Task inputs
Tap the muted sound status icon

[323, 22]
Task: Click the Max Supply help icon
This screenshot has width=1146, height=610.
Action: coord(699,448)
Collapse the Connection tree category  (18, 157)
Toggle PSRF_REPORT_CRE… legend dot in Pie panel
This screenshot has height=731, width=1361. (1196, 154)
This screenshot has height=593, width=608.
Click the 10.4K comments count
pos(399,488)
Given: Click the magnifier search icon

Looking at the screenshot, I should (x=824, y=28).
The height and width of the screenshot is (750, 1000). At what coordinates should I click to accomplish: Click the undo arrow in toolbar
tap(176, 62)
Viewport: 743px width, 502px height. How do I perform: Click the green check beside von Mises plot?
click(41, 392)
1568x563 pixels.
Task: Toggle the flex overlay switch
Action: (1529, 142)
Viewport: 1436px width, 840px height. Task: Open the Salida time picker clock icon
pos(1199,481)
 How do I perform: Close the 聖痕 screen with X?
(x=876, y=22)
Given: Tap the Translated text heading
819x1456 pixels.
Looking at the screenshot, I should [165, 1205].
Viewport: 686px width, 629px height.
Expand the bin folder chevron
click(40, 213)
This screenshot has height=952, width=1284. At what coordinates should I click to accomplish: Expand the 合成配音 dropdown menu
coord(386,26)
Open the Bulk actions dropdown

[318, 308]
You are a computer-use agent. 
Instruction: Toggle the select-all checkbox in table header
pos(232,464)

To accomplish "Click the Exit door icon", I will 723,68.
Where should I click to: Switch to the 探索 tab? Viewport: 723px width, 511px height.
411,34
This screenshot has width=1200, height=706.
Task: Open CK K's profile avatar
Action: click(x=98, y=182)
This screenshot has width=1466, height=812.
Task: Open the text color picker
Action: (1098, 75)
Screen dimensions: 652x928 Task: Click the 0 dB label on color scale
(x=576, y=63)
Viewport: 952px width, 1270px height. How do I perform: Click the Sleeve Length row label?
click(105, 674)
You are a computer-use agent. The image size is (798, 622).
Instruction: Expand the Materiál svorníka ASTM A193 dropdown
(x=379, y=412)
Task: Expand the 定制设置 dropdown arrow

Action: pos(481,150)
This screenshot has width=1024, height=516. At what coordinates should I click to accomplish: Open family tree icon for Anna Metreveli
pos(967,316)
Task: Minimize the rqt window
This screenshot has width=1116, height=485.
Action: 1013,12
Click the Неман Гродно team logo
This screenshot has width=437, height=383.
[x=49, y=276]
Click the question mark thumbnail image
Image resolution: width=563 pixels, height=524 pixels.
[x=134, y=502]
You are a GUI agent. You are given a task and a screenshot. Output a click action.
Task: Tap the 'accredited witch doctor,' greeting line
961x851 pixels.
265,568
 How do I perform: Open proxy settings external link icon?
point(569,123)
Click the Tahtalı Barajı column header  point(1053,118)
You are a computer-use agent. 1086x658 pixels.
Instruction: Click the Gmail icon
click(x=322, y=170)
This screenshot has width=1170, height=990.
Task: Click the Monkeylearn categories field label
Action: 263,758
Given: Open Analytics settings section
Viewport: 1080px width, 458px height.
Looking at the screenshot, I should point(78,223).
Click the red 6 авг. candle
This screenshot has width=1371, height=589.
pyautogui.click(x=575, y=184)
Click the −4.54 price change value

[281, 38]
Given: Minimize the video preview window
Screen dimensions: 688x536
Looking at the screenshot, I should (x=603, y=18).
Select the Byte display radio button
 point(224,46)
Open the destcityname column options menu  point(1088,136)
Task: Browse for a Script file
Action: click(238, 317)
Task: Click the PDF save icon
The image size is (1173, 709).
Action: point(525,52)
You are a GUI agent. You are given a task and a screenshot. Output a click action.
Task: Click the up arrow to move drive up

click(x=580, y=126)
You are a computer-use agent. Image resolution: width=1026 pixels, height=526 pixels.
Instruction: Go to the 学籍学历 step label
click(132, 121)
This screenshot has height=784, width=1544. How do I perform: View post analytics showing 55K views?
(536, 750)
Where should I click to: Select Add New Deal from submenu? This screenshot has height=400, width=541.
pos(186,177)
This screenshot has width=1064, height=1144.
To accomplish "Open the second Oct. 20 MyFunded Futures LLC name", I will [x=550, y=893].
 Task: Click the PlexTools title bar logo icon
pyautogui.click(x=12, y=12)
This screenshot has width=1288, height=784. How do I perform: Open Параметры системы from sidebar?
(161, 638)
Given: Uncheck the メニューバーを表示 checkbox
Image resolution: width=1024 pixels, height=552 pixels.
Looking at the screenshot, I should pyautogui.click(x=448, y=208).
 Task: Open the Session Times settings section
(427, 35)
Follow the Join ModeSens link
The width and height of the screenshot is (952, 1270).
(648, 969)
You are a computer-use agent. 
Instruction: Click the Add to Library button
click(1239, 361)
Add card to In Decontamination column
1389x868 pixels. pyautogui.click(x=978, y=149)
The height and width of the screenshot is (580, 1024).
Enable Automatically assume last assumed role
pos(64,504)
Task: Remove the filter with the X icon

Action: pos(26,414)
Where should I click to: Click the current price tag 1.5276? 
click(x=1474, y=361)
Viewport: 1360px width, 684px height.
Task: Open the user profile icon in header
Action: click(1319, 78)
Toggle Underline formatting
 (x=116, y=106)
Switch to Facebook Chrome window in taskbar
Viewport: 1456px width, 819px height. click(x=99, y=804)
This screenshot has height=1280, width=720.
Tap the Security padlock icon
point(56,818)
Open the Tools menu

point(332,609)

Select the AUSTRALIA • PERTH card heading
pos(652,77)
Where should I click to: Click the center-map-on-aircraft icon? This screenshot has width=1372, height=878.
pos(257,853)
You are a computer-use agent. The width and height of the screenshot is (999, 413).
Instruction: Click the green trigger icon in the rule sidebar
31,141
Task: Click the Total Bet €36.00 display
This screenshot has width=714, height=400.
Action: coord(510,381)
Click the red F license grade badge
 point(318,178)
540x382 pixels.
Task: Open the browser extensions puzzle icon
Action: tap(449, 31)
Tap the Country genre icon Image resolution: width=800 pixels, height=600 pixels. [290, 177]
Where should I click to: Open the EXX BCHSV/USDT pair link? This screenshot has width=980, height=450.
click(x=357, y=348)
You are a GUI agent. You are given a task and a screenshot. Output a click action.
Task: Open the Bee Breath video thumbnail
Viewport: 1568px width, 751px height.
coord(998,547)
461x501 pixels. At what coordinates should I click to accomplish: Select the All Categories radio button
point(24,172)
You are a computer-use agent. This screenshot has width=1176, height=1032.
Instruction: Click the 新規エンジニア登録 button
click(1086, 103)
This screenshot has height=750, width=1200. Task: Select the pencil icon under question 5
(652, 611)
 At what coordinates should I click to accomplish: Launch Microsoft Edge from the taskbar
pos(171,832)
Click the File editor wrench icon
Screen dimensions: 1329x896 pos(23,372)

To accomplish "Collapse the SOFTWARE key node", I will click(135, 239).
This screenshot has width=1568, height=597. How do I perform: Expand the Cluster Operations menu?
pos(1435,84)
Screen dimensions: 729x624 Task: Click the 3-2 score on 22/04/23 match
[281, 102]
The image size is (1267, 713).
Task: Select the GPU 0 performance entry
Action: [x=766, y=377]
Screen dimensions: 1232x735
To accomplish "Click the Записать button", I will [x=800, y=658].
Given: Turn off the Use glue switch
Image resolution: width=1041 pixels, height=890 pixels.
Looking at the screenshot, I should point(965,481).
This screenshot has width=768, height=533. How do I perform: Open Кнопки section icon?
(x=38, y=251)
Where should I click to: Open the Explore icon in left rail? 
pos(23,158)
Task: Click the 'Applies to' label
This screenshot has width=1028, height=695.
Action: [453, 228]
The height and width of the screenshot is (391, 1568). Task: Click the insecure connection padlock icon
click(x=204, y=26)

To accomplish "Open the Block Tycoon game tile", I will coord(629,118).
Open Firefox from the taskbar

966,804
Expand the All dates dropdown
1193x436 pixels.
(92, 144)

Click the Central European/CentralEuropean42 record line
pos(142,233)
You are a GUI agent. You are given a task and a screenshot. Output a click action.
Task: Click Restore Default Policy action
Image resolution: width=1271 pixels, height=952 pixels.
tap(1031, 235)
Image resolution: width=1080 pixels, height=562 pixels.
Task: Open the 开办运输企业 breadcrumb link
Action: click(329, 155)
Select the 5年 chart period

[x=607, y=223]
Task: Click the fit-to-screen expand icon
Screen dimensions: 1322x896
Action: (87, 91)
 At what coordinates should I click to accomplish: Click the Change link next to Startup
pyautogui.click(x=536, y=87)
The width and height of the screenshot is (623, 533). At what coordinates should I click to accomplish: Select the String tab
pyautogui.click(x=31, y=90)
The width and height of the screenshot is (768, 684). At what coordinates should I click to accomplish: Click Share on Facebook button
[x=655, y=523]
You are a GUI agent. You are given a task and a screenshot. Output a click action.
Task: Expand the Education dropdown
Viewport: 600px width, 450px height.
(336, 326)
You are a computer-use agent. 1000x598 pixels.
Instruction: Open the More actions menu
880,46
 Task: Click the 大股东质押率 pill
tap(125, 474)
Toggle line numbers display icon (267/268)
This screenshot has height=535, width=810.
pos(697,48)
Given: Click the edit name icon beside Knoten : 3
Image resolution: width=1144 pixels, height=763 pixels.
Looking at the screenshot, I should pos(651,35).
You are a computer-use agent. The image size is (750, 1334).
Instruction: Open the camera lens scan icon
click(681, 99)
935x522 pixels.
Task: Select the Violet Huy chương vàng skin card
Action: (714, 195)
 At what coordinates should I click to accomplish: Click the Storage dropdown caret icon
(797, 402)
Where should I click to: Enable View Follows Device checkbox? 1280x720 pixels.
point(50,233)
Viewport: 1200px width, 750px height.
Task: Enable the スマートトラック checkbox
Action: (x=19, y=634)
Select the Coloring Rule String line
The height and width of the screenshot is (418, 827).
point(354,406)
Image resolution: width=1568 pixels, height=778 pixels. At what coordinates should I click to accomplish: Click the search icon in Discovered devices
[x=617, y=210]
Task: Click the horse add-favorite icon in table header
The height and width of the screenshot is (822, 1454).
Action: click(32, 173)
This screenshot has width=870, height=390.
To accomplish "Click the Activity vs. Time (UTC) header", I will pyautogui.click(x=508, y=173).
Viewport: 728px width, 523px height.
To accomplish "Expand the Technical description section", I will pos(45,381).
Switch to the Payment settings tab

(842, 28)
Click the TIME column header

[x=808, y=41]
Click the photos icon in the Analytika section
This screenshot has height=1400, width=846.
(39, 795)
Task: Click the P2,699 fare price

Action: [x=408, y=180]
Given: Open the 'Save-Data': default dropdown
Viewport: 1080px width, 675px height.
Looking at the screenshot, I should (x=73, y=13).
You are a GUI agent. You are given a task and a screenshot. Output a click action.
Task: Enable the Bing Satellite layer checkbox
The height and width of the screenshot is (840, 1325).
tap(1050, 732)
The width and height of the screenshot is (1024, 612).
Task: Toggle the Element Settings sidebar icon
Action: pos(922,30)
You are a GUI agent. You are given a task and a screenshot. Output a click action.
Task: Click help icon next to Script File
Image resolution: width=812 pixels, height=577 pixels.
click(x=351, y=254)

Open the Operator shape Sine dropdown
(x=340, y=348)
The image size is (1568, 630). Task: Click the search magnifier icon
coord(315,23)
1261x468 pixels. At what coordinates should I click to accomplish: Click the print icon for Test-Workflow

Task details
When a line of the data holds the string "will", pick it out and copy it.

Exercise response
To accomplish "Click the Exit door icon", I will 723,68.
To accomplish "Open the second Oct. 20 MyFunded Futures LLC name", I will [x=550, y=893].
To accomplish "Collapse the SOFTWARE key node", I will click(135, 239).
To accomplish "Click the Записать button", I will [x=800, y=658].
To accomplish "Open the Block Tycoon game tile", I will coord(629,118).
To accomplish "Click the Activity vs. Time (UTC) header", I will pyautogui.click(x=508, y=173).
To accomplish "Expand the Technical description section", I will pos(45,381).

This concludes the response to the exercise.